▶ [What is being asked]:
Pictures are to be dropped from the copy. Retype the listing exactly.
(Beginning of Extracted data)
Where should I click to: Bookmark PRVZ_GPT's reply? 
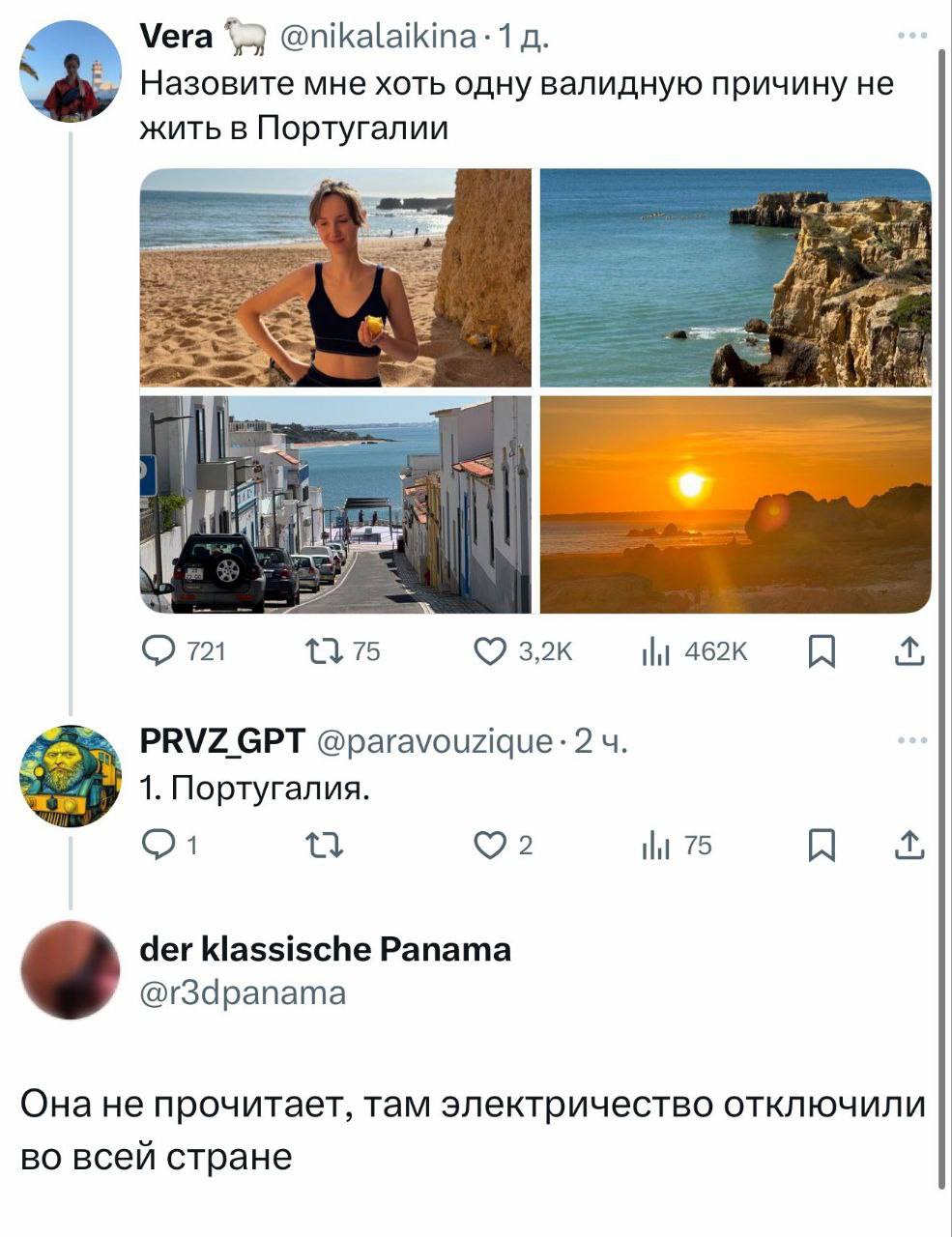pyautogui.click(x=821, y=846)
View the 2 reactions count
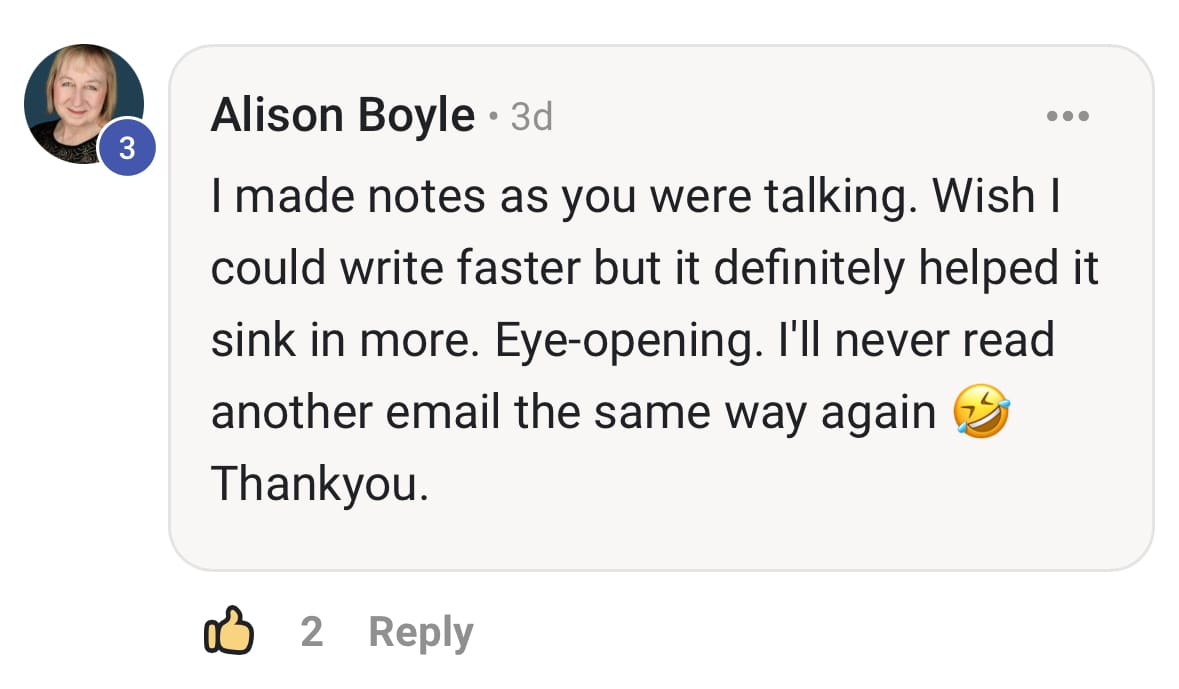The height and width of the screenshot is (689, 1179). [x=312, y=632]
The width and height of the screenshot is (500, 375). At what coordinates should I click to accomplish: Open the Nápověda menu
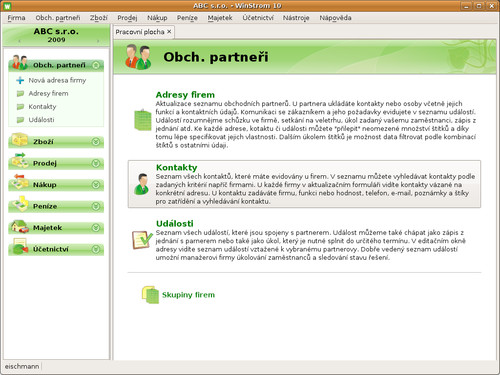tap(335, 18)
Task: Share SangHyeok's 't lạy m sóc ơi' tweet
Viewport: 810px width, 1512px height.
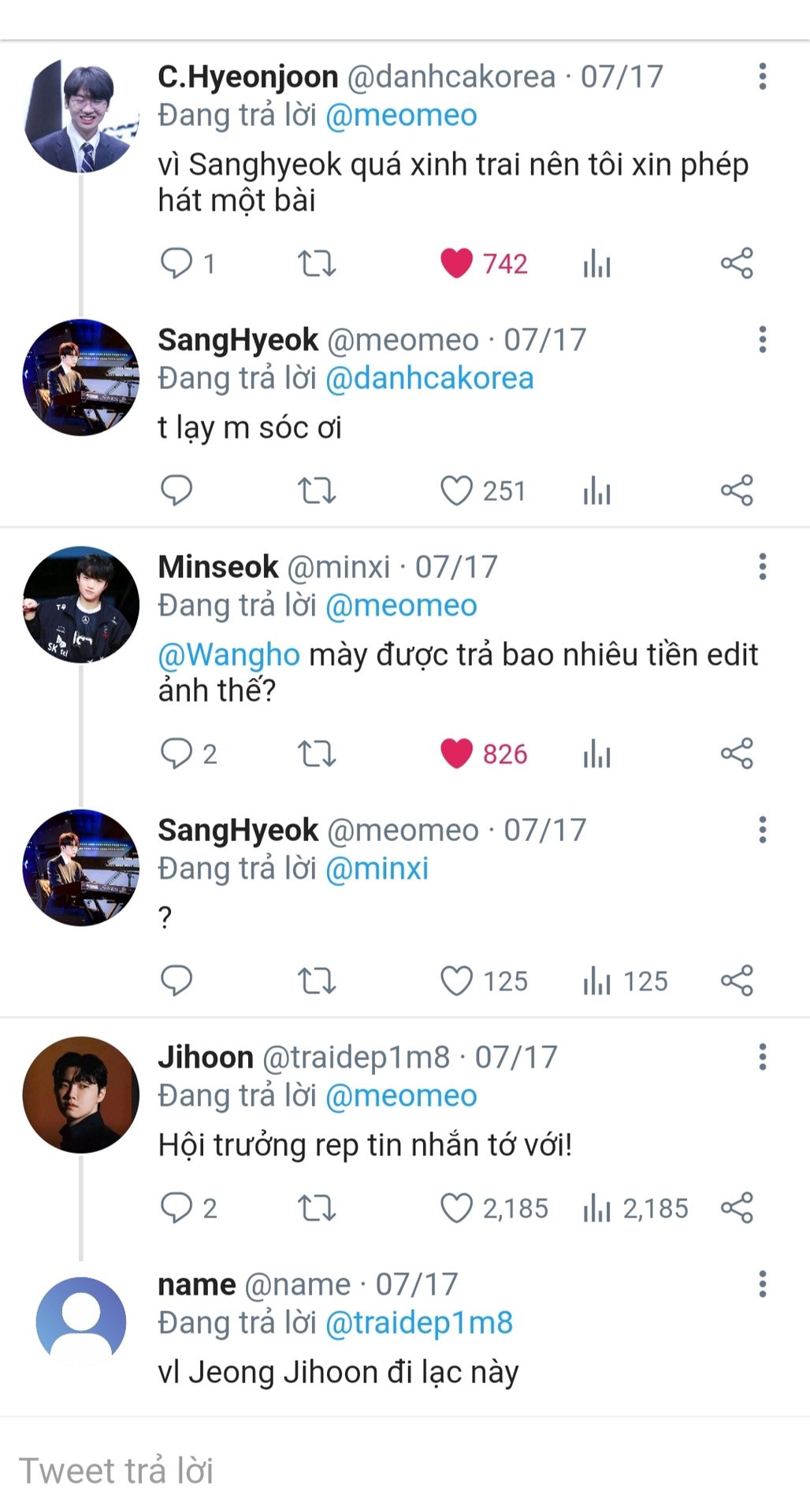Action: [737, 491]
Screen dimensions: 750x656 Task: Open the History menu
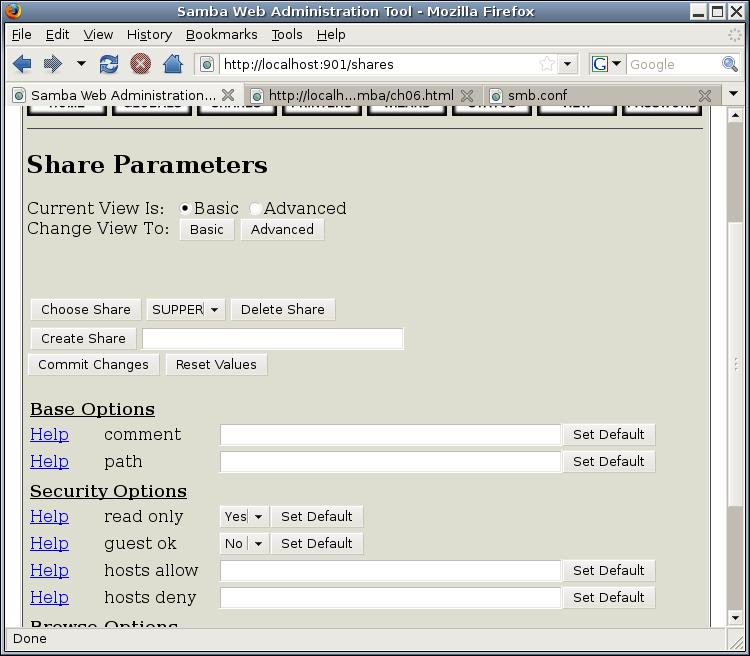pos(149,34)
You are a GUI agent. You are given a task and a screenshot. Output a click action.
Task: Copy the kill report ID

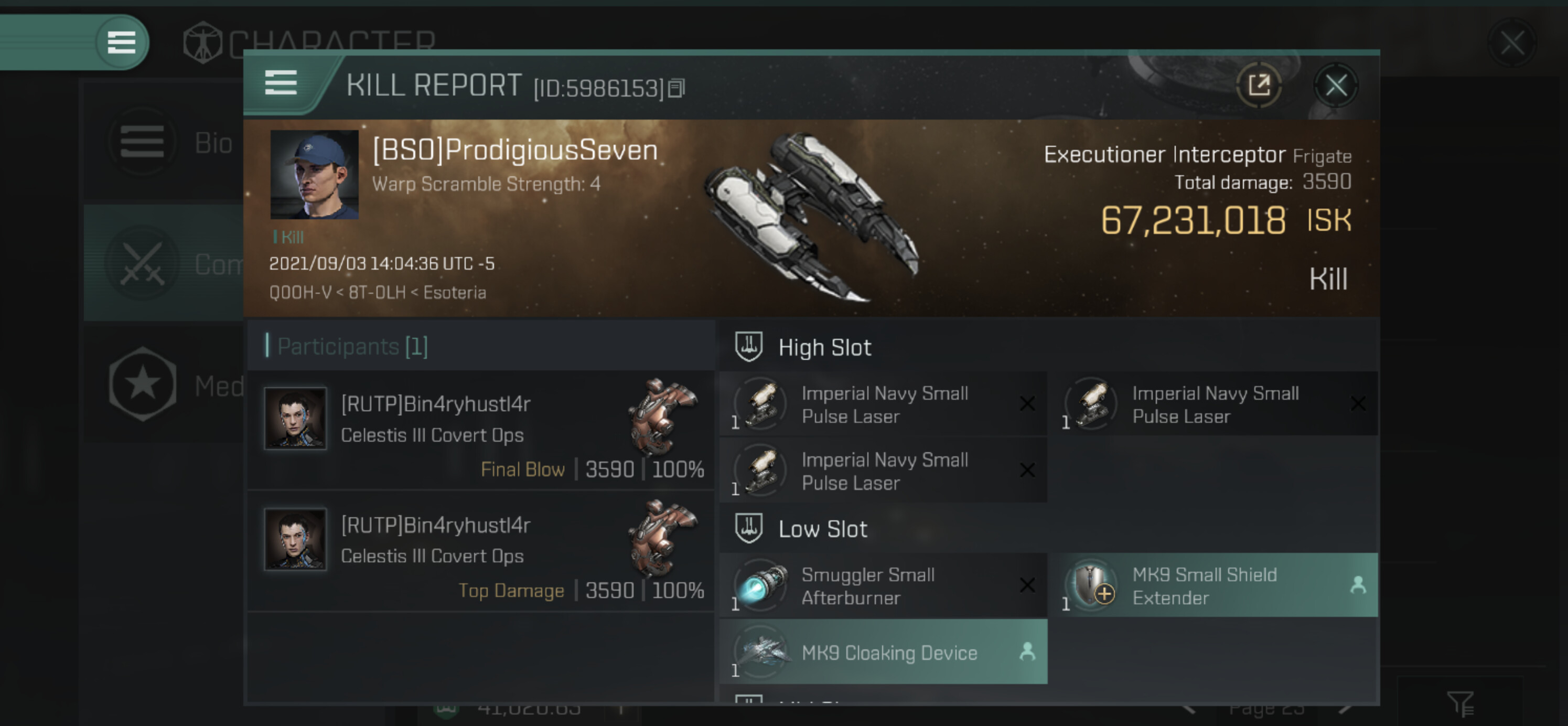coord(676,89)
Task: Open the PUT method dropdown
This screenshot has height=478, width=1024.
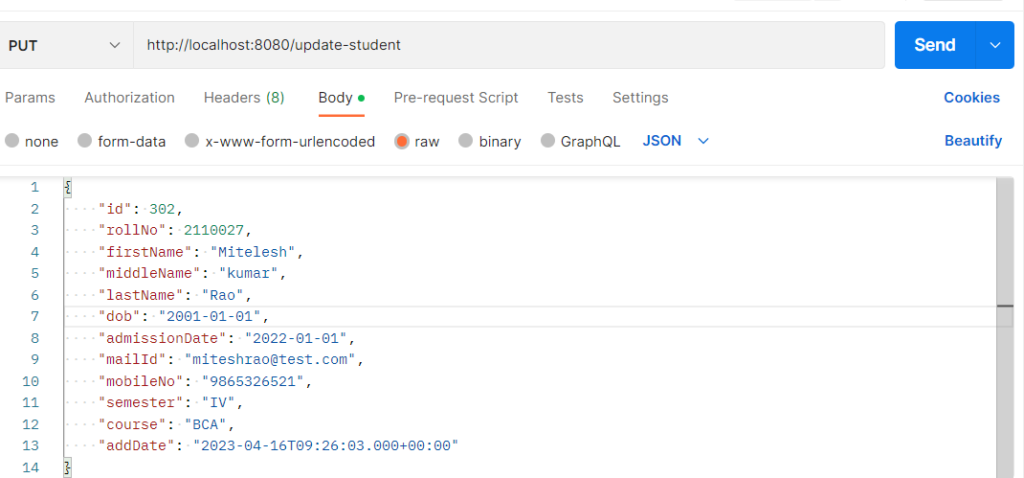Action: [x=65, y=45]
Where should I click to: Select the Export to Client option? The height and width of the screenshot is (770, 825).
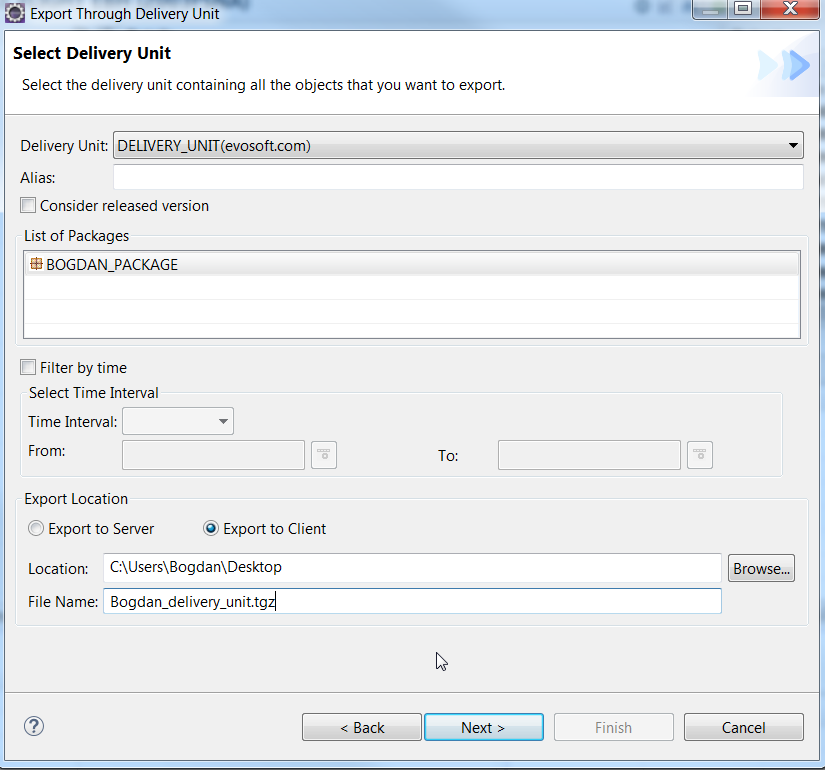211,529
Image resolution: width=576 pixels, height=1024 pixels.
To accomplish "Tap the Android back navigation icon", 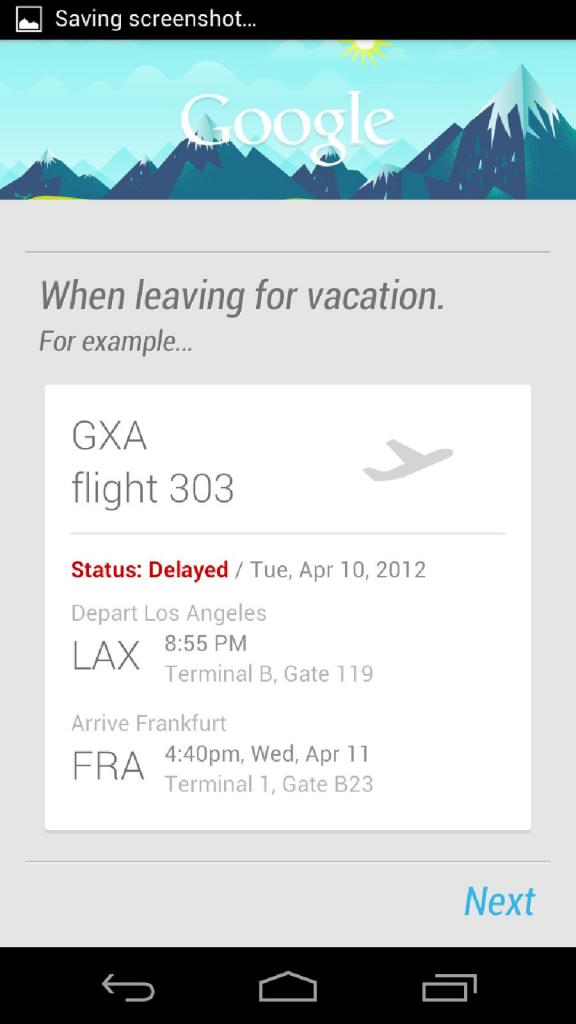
(End of Extracted data)
▶ [Output below]:
Where should I click to: Bookmark PRVZ_GPT's reply? 
pyautogui.click(x=821, y=846)
View the 2 reactions count
The height and width of the screenshot is (689, 1179). [x=312, y=632]
The width and height of the screenshot is (500, 375). At what coordinates should I click to accomplish: Open the Nápověda menu
tap(335, 18)
Task: Share SangHyeok's 't lạy m sóc ơi' tweet
Viewport: 810px width, 1512px height.
Action: [737, 491]
Screen dimensions: 750x656 Task: Open the History menu
pos(149,34)
You are a GUI agent. You are given a task and a screenshot. Output a click action.
Task: Copy the kill report ID

coord(676,89)
Task: Open the PUT method dropdown
This screenshot has height=478, width=1024.
Action: [x=65, y=45]
Where should I click to: Select the Export to Client option? The height and width of the screenshot is (770, 825).
211,529
Image resolution: width=576 pixels, height=1024 pixels.
To accomplish "Tap the Android back navigation icon", 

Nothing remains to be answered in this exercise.